Of course, I live in the physical world. A is still A. Image is reality for the simple and shallow. One must be aware of what one sees and why. Hence, my reluctance when Sanjiv Bhattacharya, the US Correspondent for Esquire Magazine (UK), asked if he could interview me at the event as part of a long form profile piece on the post Ron Paul liberty movement. I hemmed and hawed as the event approached. I was also humbled. For guests far more accomplished and serious than I including Julian Heicklen, Anthony Gregory, Will Grigg, Butler Shaffer and Ernie Hancock seemed to lack my insecurities.
The event itself was like any other libertarian flavored right populist event. (Note: the Persians are exceptional hosts. Peymon Mottahedeh was gracious, accommodating and of course, antiwar.) Except in addition to extracting myself from long drawn out exchanges on nano-thermite and Glass-Steagall, I was dodging Bhattacharya and his camera crew.
My neuroses were for naught. Bhattacharya, a slight and handsome liberal with just enough of an English accent which Yanks like myself find hypnotic, proved himself to be fair, probing, and incisive in his questioning. But maybe it was the atmosphere. Me, being me, I gathered several of my friends and Bhattacharya to my hotel room where I invited those inclined to join me in smoking marijuana. It was during this conversation that I was most easily able to express my complicated relationship with image, populist activism, my aggressive anti-racism and collectivism.

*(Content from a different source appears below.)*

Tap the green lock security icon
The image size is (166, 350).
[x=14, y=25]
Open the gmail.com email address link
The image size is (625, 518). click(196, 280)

In the weeks that followed, I had chastised myself for the sort of elitism and bigotry that would have kept me from attending the event and participating in the interview in the first place. However, I had almost entirely forgotten article until an email appeared marked "Urgent legal question - Esquire UK." Bhattacharya, per the lawyers at Esquire, wrote to ask those of us who were locked in my bathroom smoking if we were comfortable with being associated with marijuana -- which is currently legal for medical patients of which I am one -- in this way.
Once again, I reiterate: I live in the physical world. A is still A. And in reality, for a significant portion of Americans, marijuana is merely part of any gatherings where one might offer coffee, wine, and beer. Its use is overwhelming among libertarian activists and has been since the early days of the Libertarian Party when such a gathering was known as an "Oklahoma Caucus."
In fact, my reaction was not only did I want it mentioned but should insist upon it. The conversation, the location, the tone are essential to understanding what it is I do and why I do it.
The US drug war is part of the hierarchy which maintains racism and suppresses the natural right of freedom, privacy and autonomy. The drug war, part of the US Empire, is both the goal and the means of the police state which is increasingly militarized and deadly. The drug war is a tool of the state in the ongoing assault on the poor and those without privilege which profits only the political class. The state, which Tom Woods says, "has warped our moral sense."
The state which suppresses our basic instincts to keep us docile on the issues of killer robots, embarrasses anyone who dare not think like his neighbors and shames us out of enjoying an herb amongst our comrades.